Problem requirements => Can you copy the stretch from "Play is the" through "studio in Manhattan." in the article on Moby's album Play, renaming every "electronica" as "electronic dance music"?

Studio album by Moby
- Released: May 17, 1999
- Recorded: August 1997 – Early 1999
- Studio: Moby's home studio (Manhattan)
- Genres: Electronica; downtempo; techno; ambient; breakbeat; electropop; roots; blues;
- Length: 63:18
- Labels: Mute; V2;
- Producer: Moby

Moby chronology
| I Like to Score (1997) | Play (1999) | MobySongs 1993–1998 (2000) |

Singles from Play
- "Honey" Released: August 24, 1998; "Run On" Released: April 26, 1999; "Bodyrock" Released: July 12, 1999; "Why Does My Heart Feel So Bad?" Released: October 11, 1999; "Natural Blues" Released: March 6, 2000; "Porcelain" Released: April 25, 2000; "South Side" Released: October 10, 2000; "Find My Baby" Released: October 16, 2000;

= Play (Moby album) =

1999 studio album by Moby

Play is the fifth studio album by American electronic musician Moby. It was released on May 17, 1999, through Mute Records internationally and V2 Records in North America. Recording of the album began in mid-1997, following the release of Moby's fourth album, Animal Rights (1996), which deviated from his electronica style; Moby's goal for Play was to return to electronica, blending downtempo with blues and roots music samples. Originally intended to be his final record, the album was recorded at Moby's home studio in Manhattan.

Data listing =>
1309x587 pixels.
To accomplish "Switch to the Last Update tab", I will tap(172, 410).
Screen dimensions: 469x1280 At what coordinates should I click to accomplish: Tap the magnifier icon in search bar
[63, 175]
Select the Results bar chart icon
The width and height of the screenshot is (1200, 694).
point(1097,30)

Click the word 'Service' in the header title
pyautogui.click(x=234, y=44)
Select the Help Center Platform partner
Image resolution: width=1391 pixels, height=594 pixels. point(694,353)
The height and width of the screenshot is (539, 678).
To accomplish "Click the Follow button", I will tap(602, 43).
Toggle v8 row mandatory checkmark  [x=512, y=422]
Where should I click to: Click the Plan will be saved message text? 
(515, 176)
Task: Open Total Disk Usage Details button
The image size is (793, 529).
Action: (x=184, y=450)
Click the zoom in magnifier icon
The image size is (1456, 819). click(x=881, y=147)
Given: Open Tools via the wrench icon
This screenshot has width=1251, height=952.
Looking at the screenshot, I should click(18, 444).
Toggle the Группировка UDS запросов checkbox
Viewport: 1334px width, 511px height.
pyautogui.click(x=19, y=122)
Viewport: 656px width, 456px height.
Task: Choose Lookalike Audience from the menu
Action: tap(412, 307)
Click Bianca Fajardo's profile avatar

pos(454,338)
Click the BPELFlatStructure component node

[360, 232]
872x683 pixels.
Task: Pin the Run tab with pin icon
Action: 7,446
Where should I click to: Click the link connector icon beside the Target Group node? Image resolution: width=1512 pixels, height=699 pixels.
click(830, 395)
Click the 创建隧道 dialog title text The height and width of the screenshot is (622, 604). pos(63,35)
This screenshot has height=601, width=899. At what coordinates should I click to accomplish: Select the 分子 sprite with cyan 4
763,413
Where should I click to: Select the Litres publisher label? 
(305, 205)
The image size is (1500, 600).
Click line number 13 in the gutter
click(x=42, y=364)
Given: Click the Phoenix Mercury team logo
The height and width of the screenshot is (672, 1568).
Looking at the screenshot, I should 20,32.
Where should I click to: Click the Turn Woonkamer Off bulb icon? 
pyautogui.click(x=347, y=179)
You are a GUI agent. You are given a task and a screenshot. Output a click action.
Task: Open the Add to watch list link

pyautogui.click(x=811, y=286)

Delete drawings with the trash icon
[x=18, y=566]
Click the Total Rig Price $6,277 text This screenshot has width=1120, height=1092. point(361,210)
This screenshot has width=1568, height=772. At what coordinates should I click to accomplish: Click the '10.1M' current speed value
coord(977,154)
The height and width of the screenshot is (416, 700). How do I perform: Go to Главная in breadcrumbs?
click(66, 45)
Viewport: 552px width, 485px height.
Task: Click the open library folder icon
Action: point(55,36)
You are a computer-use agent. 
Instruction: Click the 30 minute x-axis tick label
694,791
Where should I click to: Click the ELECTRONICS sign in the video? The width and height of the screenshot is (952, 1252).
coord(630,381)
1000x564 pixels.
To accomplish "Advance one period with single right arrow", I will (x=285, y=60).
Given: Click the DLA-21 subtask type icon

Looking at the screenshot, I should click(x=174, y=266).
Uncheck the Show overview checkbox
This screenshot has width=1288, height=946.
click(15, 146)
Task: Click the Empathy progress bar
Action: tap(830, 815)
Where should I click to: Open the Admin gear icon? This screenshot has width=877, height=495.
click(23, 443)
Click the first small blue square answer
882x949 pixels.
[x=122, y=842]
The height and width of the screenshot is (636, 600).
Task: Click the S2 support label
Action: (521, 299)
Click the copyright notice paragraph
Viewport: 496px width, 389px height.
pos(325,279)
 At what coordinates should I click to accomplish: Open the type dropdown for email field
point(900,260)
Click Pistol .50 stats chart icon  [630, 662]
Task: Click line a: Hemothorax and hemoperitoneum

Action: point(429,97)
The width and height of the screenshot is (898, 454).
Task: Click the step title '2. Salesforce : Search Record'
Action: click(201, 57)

Full output =>
Play is the fifth studio album by American electronic musician Moby. It was released on May 17, 1999, through Mute Records internationally and V2 Records in North America. Recording of the album began in mid-1997, following the release of Moby's fourth album, Animal Rights (1996), which deviated from his electronic dance music style; Moby's goal for Play was to return to electronic dance music, blending downtempo with blues and roots music samples. Originally intended to be his final record, the album was recorded at Moby's home studio in Manhattan.